It takes a lot of work from a lot of people to build a great CI system. We really appreciate any and all contributions we receive, and are dedicated to helping out anyone that wants to be a part of Concourse's development.

This doc will go over the basics of developing Concourse and testing your changes.

If you run into any trouble, feel free to hang out and ask for help in in Discord! We'll grant you the @contributors role on request (just ask in #introductions), which will allow you to chat in the #contributors channel where you can ask for help or get feedback on something you're working on.

Contribution process

  • Fork this repo into your GitHub account.

  • Install the development dependencies and follow the instructions below for running and developing Concourse.

  • Commit your changes and push them to a branch on your fork.

    • Don't forget to write tests; pull requests without tests are unlikely to be merged. For instruction on writing and running the various test suites, see Testing your changes.

    • All commits must have a signature certifying agreement to the DCO. For more information, see Signing your work.

    • Write release notes by adding onto the latest.md file in the release-notes/ directory! For formatting and style examples, see previous release notes in the same directory.

    • Optional: check out our Go style guide!
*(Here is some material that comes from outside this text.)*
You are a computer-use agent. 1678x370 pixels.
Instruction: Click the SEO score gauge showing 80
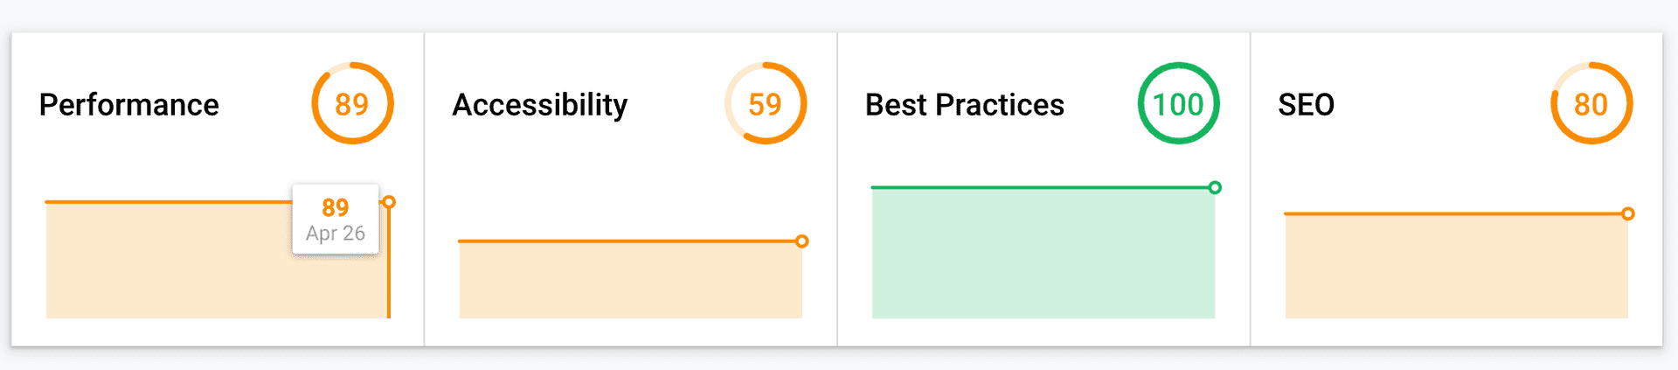coord(1591,103)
  • When you're ready, submit a pull request!

Development dependencies

You'll need a few things installed in order to build, test and run Concourse during development:

Concourse uses Go 1.11's module system, so make sure it's not cloned under your $GOPATH.

Running Concourse

To build and run Concourse from source, run the following in the root of this repo:

$ yarn install
$ yarn build
$ docker-compose up

Concourse will be running at localhost:8080.

Building fly and targeting your local Concourse

To build and install the fly CLI from source, run:

$ go install ./fly

This will install a fly executable to your $GOPATH/bin, so make sure that's on your $PATH!

Once fly is built, you can get a test pipeline running like this:

Log in to the locally-running Concourse instance targeted as dev:

$ fly -t dev login -c http://localhost:8080 -u test -p test

Create an example pipeline that runs a hello world job every minute:

$ fly -t dev set-pipeline -p example -c examples/hello-world-every-minute.yml

Unpause the example pipeline:

$ fly -t dev unpause-pipeline -p example

Developing Concourse

Concourse's source code is structured as a monorepo containing Go source code for the server components and Elm/Less source code for the web UI.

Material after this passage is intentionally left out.